Las familias solidarias son auditadas por los asistentes sociales y psicólogos que integran el área; en tanto, la mayoría de los encuentros entre el chico y su familia biológica, se desarrolla en la sede de la dirección de Familias Sustitutas. “Después de un tiempo los espacios de revinculación pueden ser en el domicilio de los padres o de algún familiar pero siempre con la presencia de los profesionales del equipo, quienes evalúan como se desarrolla este contacto”, explicaron.
El rol de la familia sustituta no sólo es el de acoger y cuidar al chico sino también de colaborar con la familia biológica para tratar de restablecer la relación del menor de edad con su vínculo natural. “Hemos estipulado un tiempo mínimo de seis meses que consideramos necesario para evaluar si mejoran las nuevas vinculaciones entre hijos y padres. Hay veces que los padres pudieron cambiar la forma de relacionarse con sus hijos pero no van a poder volver a vivir con sus hijos, porque han cambiando pero no lo suficiente como para convivir nuevamente. Entonces seguirán con su familia solidaria y tendrán encuentros semanales o quincenales con sus padres biológicos”, explicó Navarro Barros.
En su mayoría, los chicos que se encuentran en hogares provienen de familias pobres, según los profesionales del área del Ministerio de Desarrollo Social. “Gran parte de ellos son de familias monoparentales, chicos que están solos con la mamá, o niños que han quedado al cuidado de su tía o de su abuelo”, indicó Martínez.
Las causas de que haya pocas familias de acogimiento para estos chicos se debe, según la óptica de Navarro Barros, a una falta o crisis de voluntad “sobre todo en la familia extensa, es decir los tíos, los primos, etcétera.
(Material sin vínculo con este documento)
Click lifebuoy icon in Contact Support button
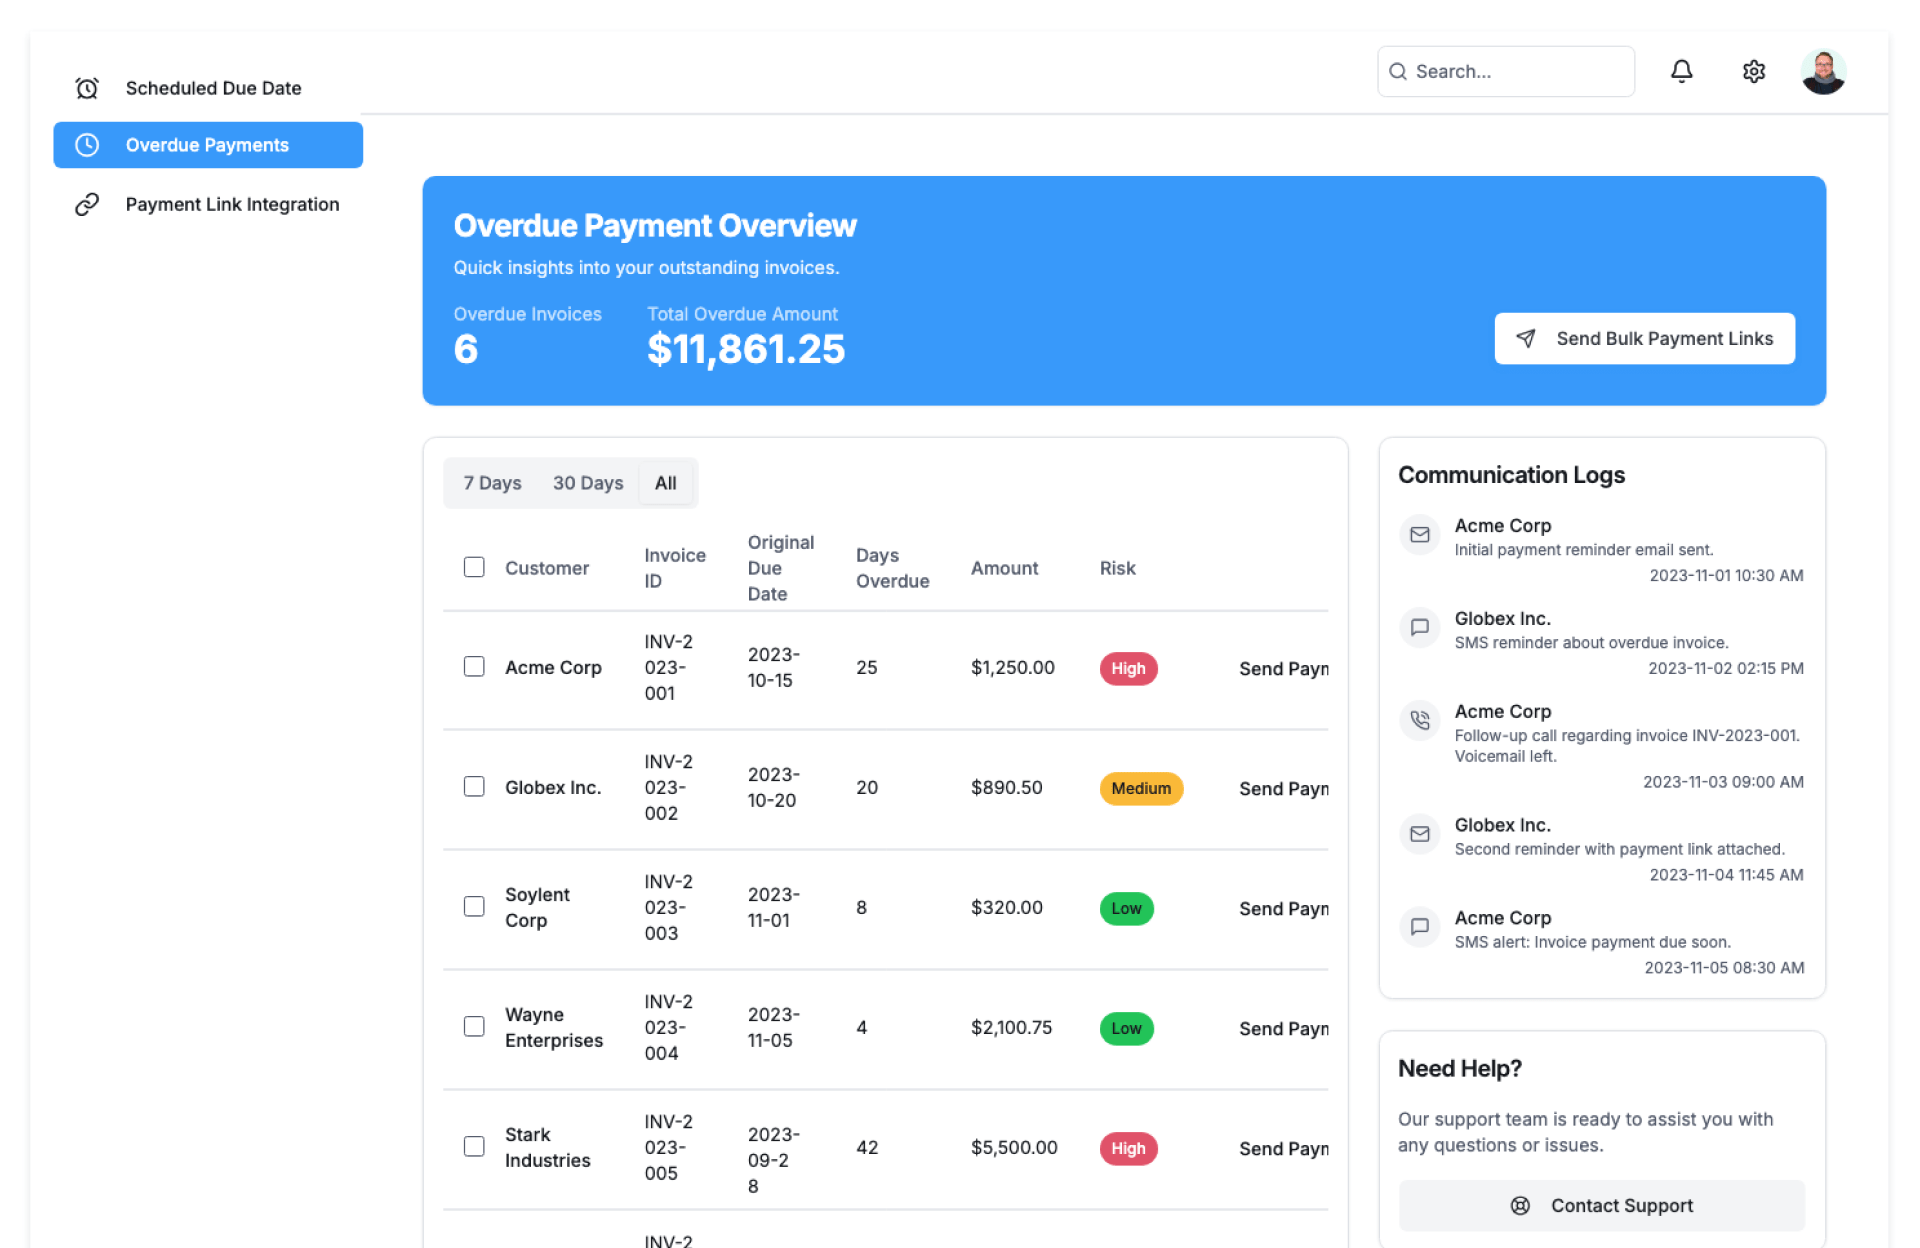Viewport: 1920px width, 1248px height. pos(1519,1205)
Lo que está fallando es la contención de esa primera línea extensa de la familia”.
Por otra parte, resaltó que puede notarse “una falta de paciencia de los adultos responsables por motivos que son propias de la psicología evolutiva de un preadolescente” lo que motiva también que los padres no se quieran hacer cargo de su hijo o bien esto puede generar situaciones de violencia.
La realidad indica que, por lo general, estos menores institucionalizados, separados de su núcleo familiar natural transitan durante mucho tiempo por estas familias de paso sin encontrar su destino final o, lo que es peor, en hogares e instituciones en donde consumen su infancia y adolescencia.